Hacker News new | past | comments | ask | show | jobs | submit login
Map Reduce: A simple introduction (2010) (ksat.me)
117 points by awjr on May 2, 2014 | hide | past | favorite | 36 comments



Map Reduce seems very interesting, but every example I have seen explains it in terms of counting frequency of words in documents. I would love to have someone explain it with an actual business example. I can't think of many real world uses where counting the frequency of words would matter to most businesses. (besides maybe some analysis of log files)


Think of the SQL GROUP BY functionality as an example. You have a giant terabyte-scale text file that is a CSV of observations (say the raw US census results). You want to group people by some facet (say zipcode and household income) and compute some complex, arbitrary function for each group.

Your map function scans the rows and outputs the kv pair (zipcode+","+income, csv line). All the csv lines in a group go to the same instance of the reduce function, where you can run any code you like (compute averages, do deep learning, etc).

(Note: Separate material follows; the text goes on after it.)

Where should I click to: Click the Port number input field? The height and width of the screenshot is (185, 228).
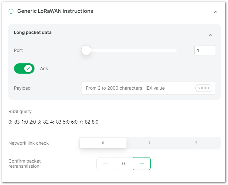[x=205, y=50]
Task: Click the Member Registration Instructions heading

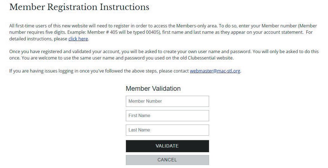Action: tap(79, 7)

The output is the results of what you want to compute for each group.

This is a pretty simple example, but does demonstrate where the power of mr comes from -- arbitrary functions in the map and reduce functions that are allowed restricted one-way communication from the mapper to the reducer. It also should help you understand the glib "you can implement SQL on mapreduce" comment below, which is what Apache Hive does.


I agree. I hate this example. Not sure why it's so ubiquitous. Think of like this: Each record in your dataset goes through the "map" phase. This is really just a categorization. You look at each record and assign it, or some parts of it, a "key" based on what it contains, and send those KV pairs back out into the ether. The framework will then automatically group those by key and send them, in no guaranteed order and in parallel, to your "reduce" phase. You get a key, and a list of all of those data points that were assigned that key. You do some computation on them, and return the result. When all of this is done, the process is complete.

I think what makes this example so confusing (as well as the other common hadoop example where you do a partial count in the mapper "hello":3, "goodbye":2) is that the keys mean nothing to the final result (unless you really wanted to know the frequency of each word) - they are only used to shard the work.

Sorry I don't have a real-world example (crunching log files as you mentioned is a common one, but it's really just the same thing: counting frequencies)


Here's a tiny twist on WordCount that many, many companies use MR for (often their first foot in the water): you have many gigabytes or terabytes of web access logs and need to bill customers via some API scheme like /api/3001?x=1&y=2 where "3001" there is the customer ID. You add some regex and now you're doing "WordCount" on the customer ID (per day, month, etc).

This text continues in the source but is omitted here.